I think there is a strong public sense that too many people are kept alive by modern medicine; it is like Frankenstein, etc. It is certainly possible that many benefits could flow if some apparently ethical way could be found of killing people who would otherwise require long, difficult and expensive care. One point Borthwick makes is that it helps the case for abortion on demand to point out that there are human beings who have no consciousness, are not sentient, and feel no pain, of whom it would be wrong to say they have a "right to life."

"The difficulty is that the Multi-Society Task Force is not willing to admit to the public - are perhaps not prepared to admit to themselves - that these benefits may have attached costs. They would seem to believe, perhaps rightly, that if they concede any considerable degree of uncertainty in the situation of PVS patients they will not be permitted to bring these benefits about. This means that any such gains - the reassurance of families, the status of physicians, the arguments of ethicists, the reform of hospital budgeting - are effective only because they are founded on lies. The truth is that none of these benefits can be obtained without taking a high risk that some people who are or will become conscious and aware will be treated as if they were irretrevably insentient."

One patient who was diagnosed as PVS, and who had indeed said in her healthy days that people should not be kept alive when they are severely disabled, eventually recovered full consciousness, and even the ability to speak. She then said she had changed her mind--we shouldn't be too quick to end the lives of people who can't speak for themselves. One expert then went to the trouble of saying that even a patient who speaks clearly and lucidly might still be an example of PVS. As Borthwick says, this is beautifully Monty Python.

My wife and I have long since given up any hope that our daughter's condition is going to improve. Nevertheless, it has always been clear that she responds to pain or discomfort (less so to pleasure), and when she is comfortable she seems clearly aware of her surroundings, and even curious about them. Reports suggest that Terri Schiavo shows even more awareness than that.

It seems to me that the people going to great lengths to ensure that she dies (probably painfully) are thinking of ending their own discomfort at least as much as hers.

Update: Dahlia Lithwick says in Slate that U.S. law is clear: a patient can refuse any treatment, and leave a living will for situations where the patient is unable to speak.

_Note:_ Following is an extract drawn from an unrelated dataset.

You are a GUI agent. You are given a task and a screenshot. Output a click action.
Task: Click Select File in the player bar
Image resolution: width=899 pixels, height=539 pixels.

A legal guardian has the same right as the patient him/herself to refuse treatment. Letting someone else override the legal guardian simply raises more issues as to who has medical competence, etc.

"The only issue on the table is who best knows what you'd have wanted for yourself. The courts must conduct a thorough inquiry to that end--is this guardian fit? Is he in fact expressing the patient's wishes for herself? Is her medical condition indeed irreversible? In this [Schiavo]case, the courts have done all this. Medical experts have spoken. Michael Schiavo was not given this decision cavalierly. It was given him as his wife's partner and caretaker, someone she took until death do us part."

My question: doesn't it make a difference if the diagnosis of persistent vegetative state is always murky?

Update: Thank you, Mickey Kaus, for strongly suggesting that there are probably decent and intelligent people on both sides of this debate. Kaus complains about an NPR broadcast that suggested all the good people are on the "husband's side," not the "anti-death" side.